Generally, the specific origin of most ADHD cases is unknown. ADHD can surface due to multiple causes. Genetics have the most evidence base—twin, family and adoption studies show that there is a strong connection between ADHD and genetics. Twin studies confirm that ADHD is commonly inherited from the person’s biological parents, with genetics contributing to about 75% of ADHD cases in children.

Another view suggests that the evolution of mankind may have played a role in the high rates of ADHD, particularly in the impulsive and hyperactive traits of men. ADHD traits may have been useful for individuals, by providing better hunting skills or a quicker response time to react to predators. ADHD might have also improved the survival chances for the native man. Theories suggest that the increased frequency of ADHD traits such as impulsivity in the gene pool (a collection of all different genes in a given population) may be due to the fact that women are more attracted to men who are ‘risk takers’. Despite all this, there is no conclusive proof that evolution played a part in ADHD manifestation.

100% of ADHD cases are not caused by genetic factors. Non-inherited or environmental factors may also play a part in the causation of ADHD, although genetic factors play the biggest role. Environmental factors affecting brain development or leading to brain injury have been implicated in ADHD pathogenesis.

Contrary to popular belief, research suggests that factors like bad parenting, poverty and watching too much television and eating too much sugar do not cause ADHD.


Management Of ADHD

The management of all mental health issues is a complex process. Ideally, ADHD should be managed by a multi-disciplinary team comprising of psychiatrists, psychologists, occupational therapists and psychiatric social workers. The psychiatrist needs to use standardised assessment tools to get a holistic overview of the individuals functioning.
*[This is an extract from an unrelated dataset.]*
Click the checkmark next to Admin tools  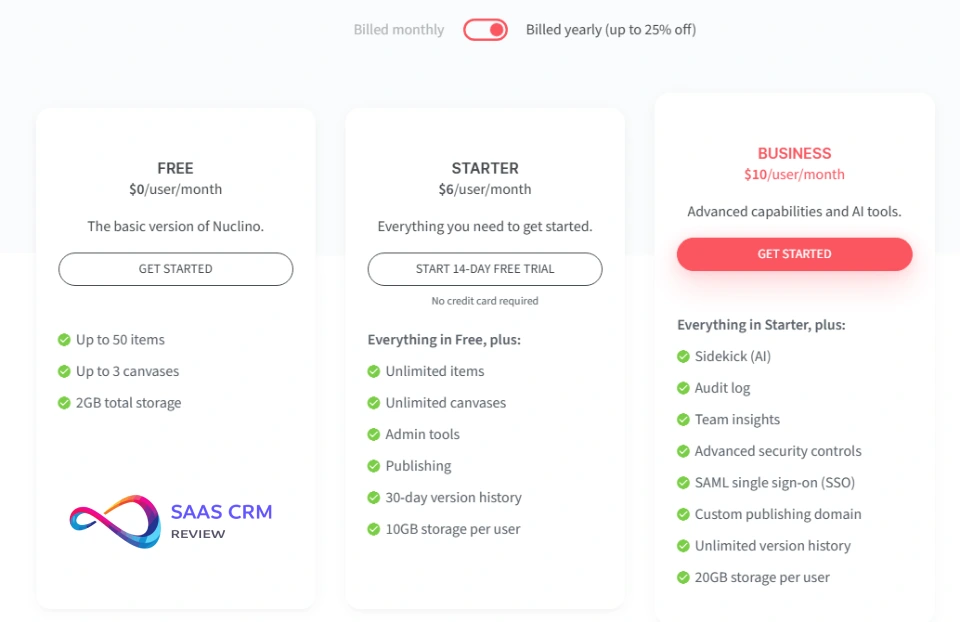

Once the diagnosis is clearly established, then the psychiatrist has to determine whether psychostimulant medications such as methylphenidate are indicated. From an evidence-based perspective, psychostimulant medications have robust data to prove their effectiveness. The psychiatrist has to assess the risk-benefit ratio to determine the above.
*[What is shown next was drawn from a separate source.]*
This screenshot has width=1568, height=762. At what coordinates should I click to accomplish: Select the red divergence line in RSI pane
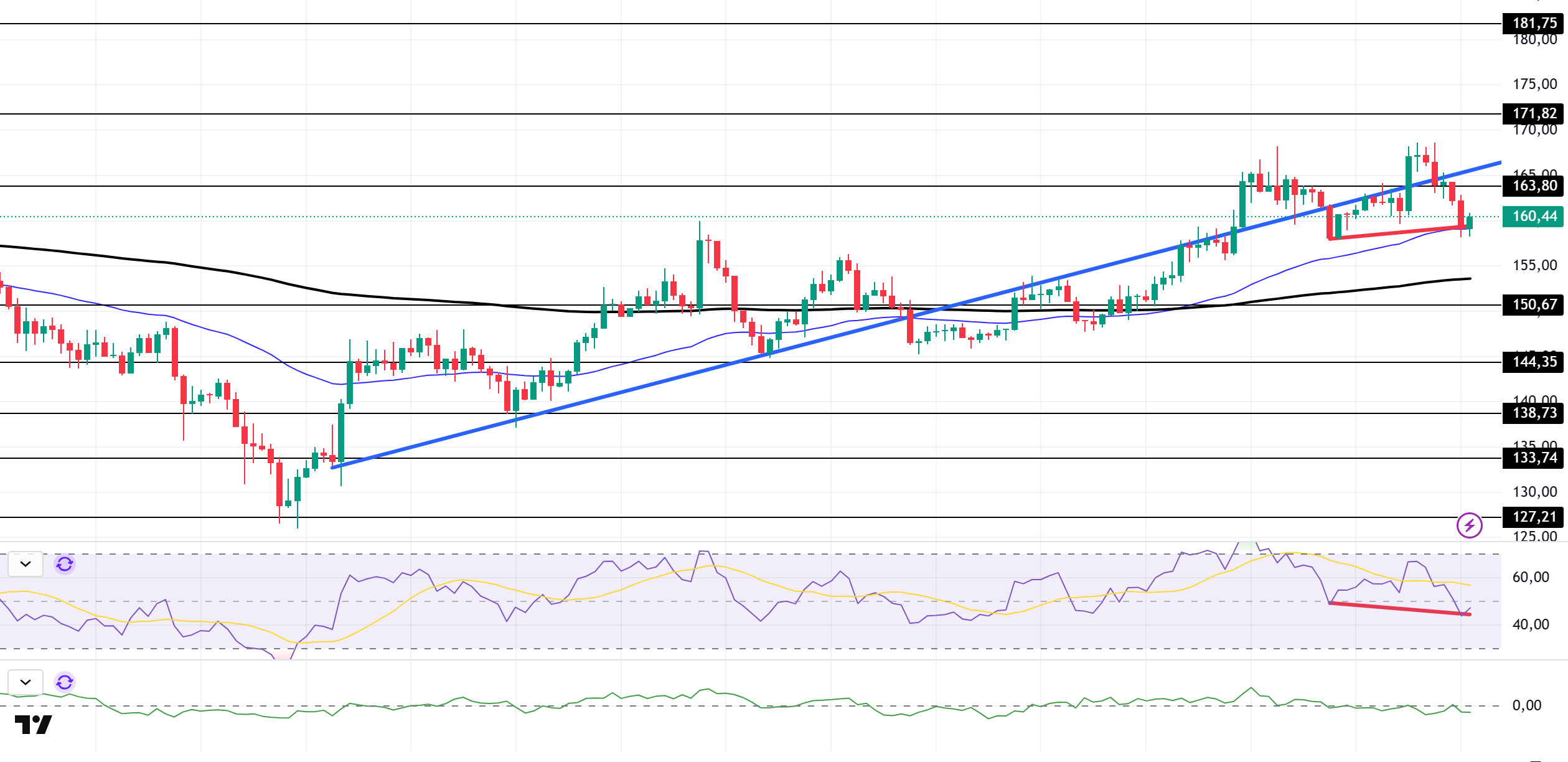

The clinical psychologists have to undertake behavioural modification sessions with the individual, and with parents and the family members. Behavioural modification entails using cognitive behavioural therapy principles to bring about a positive change in the symptoms of ADHD. Occupational therapists need to undertake tolerance enhancing sessions on top to help the individual in reducing their restlessness, inattention and impulsiveness. They can also help structure the constructive activities such as aerobic and creative activities. Psychiatric social workers can help with family therapy interventions.

Research suggests, only three treatments have shown effectiveness in combating ADHD. The first is that of behaviour modification, the next one involves the use psychostimulants and other related medications and the last one is a combination of the first two. Each of these three interventions has been shown to be effective in the short term, with psychostimulants reducing the symptoms around 80% of the time .

Prognosis or outlook

ADHD is a disorder without a set cure or remedy; hence its prognosis is variable. At least 70% of ADHD cases persist into adulthood, meaning that the symptoms never completely go away. Individuals develop their own coping mechanisms to manage their symptoms in unique ways, through lifestyle changes.
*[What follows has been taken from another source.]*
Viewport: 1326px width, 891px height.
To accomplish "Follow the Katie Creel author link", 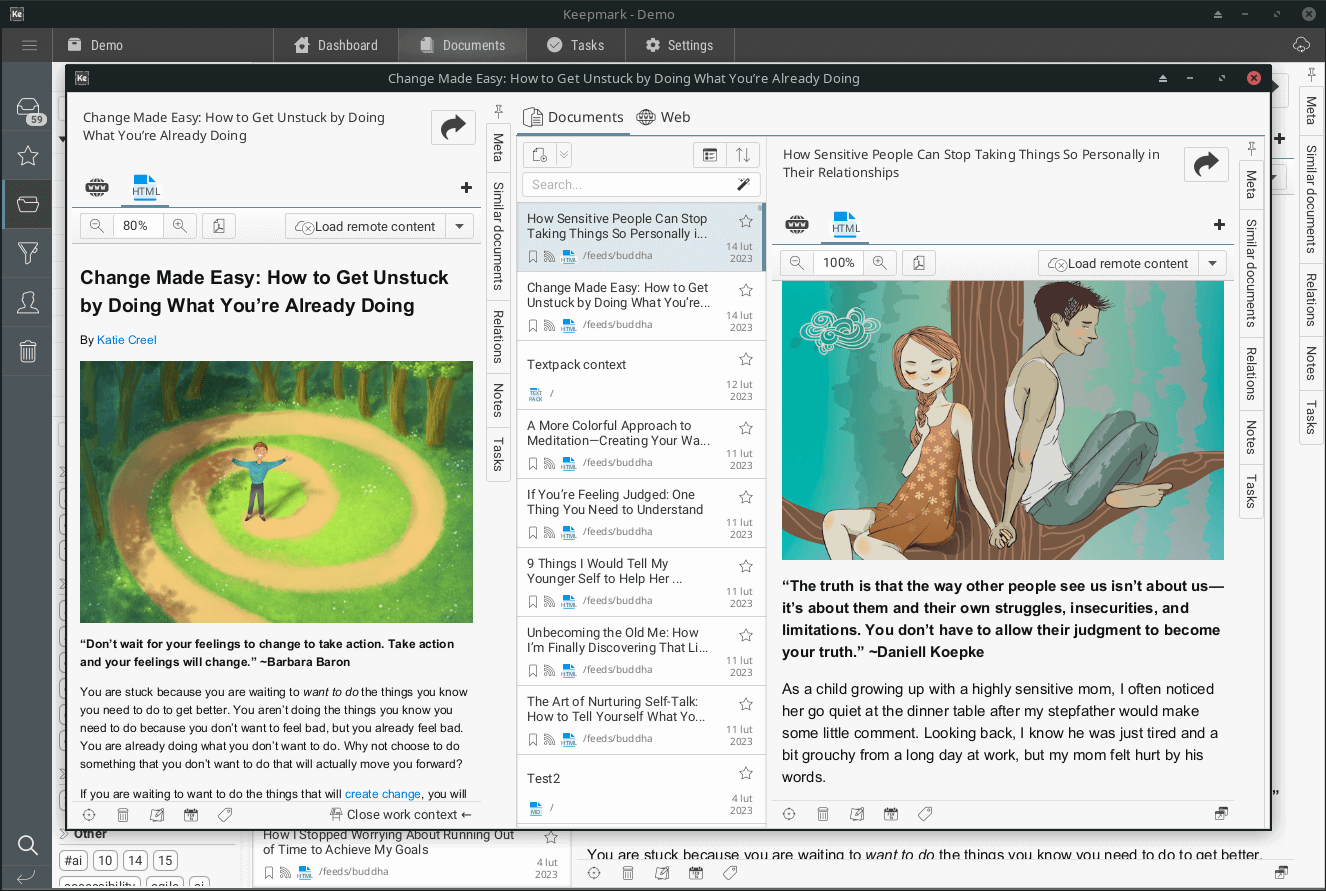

There are several studies looking at the long term consequences of not recognising and treating ADHD. There is strong evidence that it leads to negative outcomes academically, vocationally and personally. Including higher rates of obesity and modern day physical health problems like diabetes, hypertension and heart disease. Appropriate and judicious management of ADHD can lead individuals gaining an upper hand on the disorder and learn to reduce its negatives, thus optimising their quality of life.